# SUPPLIED PASSAGE start

Lepidoptera

Though both moths and butterflies are classified as Lepidoptera and are often confused with one another, there are several anatomical ways to tell them apart.  Their antennae, wings, pupae, and eyes are different, though it might take an advanced degree or microscope to notice the minuscule distinctions. Over the last few months, I’ve been developing a much easier, if less scientific, method of identification: moths (especially in their caterpillar stage) are destructive and impossible to get rid of; butterflies are harmless, beautiful, and all too elusive.  Almost everyone I know in the Berkshires has been hit by the gypsy moth infestation this year. They denuded our majestic oak tree in less than week, trashed our fothergilla and witch hazel, and laid waste to the rose bushes and ferns.

# SUPPLIED PASSAGE end
# SUPPLIED DATA start

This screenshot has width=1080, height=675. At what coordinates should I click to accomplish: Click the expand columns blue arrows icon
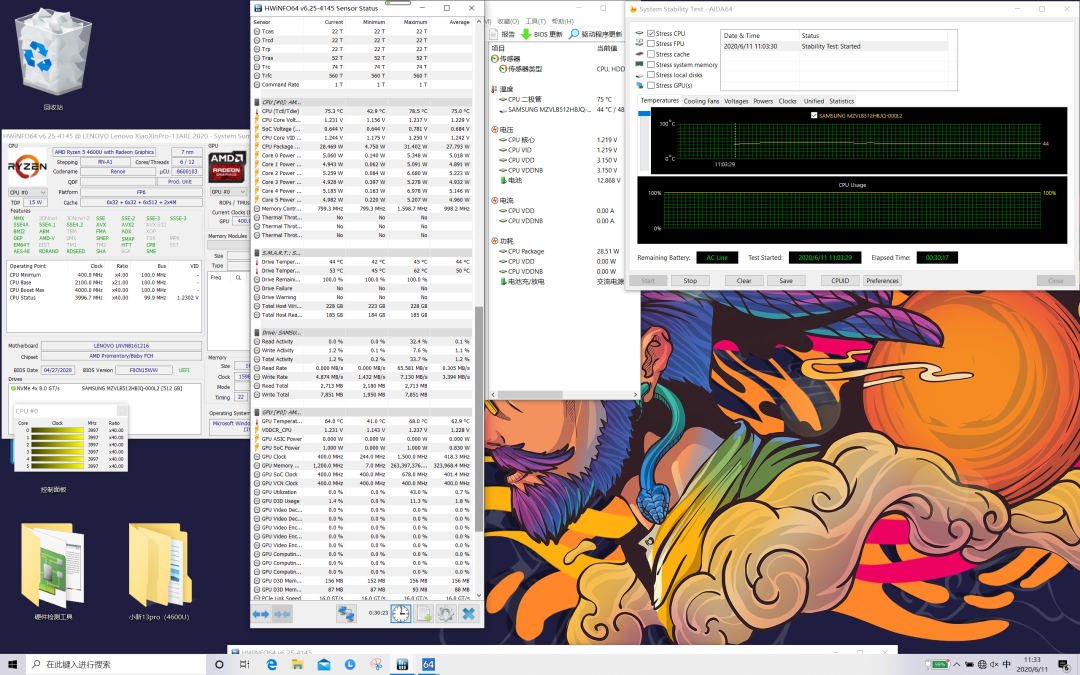pos(260,613)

# SUPPLIED DATA end

> **THE EXERCISE**
Can you pick up the piece on moths and butterflies after its last sentence and carry it forward? None of the data has any bearing on what comes next.

> **EXERCISE RESULT**
On the other hand, the garden is starting to fill with butterflies. I saw a Monarch floating above the wildflower field a few days ago where I’ve finally managed to introduce some milkweed. That’s a red-spotted purple admiral resting on our raspberry bush in the photo above.

The poem by Elizabeth Bishop below is not about an actual moth. It’s a flight of surreal fancy inspired by a typo she noticed in the New York Times.  Yet the images (“his shadow dragging like a photographer’s cloth” and his eyesall dark pupil, an entire night itself, whose haired horizon tightens as he stares back”) seem to me brilliantly moth-like. Written very early in her career when she was just out of college, it’s as eerie and strangely compelling as a good horror movie.

The Man-Moth

By Elizabeth Bishop

Man-Moth: Newspaper misprint for “mammoth”

Here, above,
cracks in the buldings are filled with battered moonlight.
The whole shadow of Man is only as big as his hat.
It lies at his feet like a circle for a doll to stand on,
and he makes an inverted pin, the point magnetized to the moon.
He does not see the moon; he observes only her vast properties,
feeling the queer light on his hands, neither warm nor cold,
of a temperature impossible to records in thermometers.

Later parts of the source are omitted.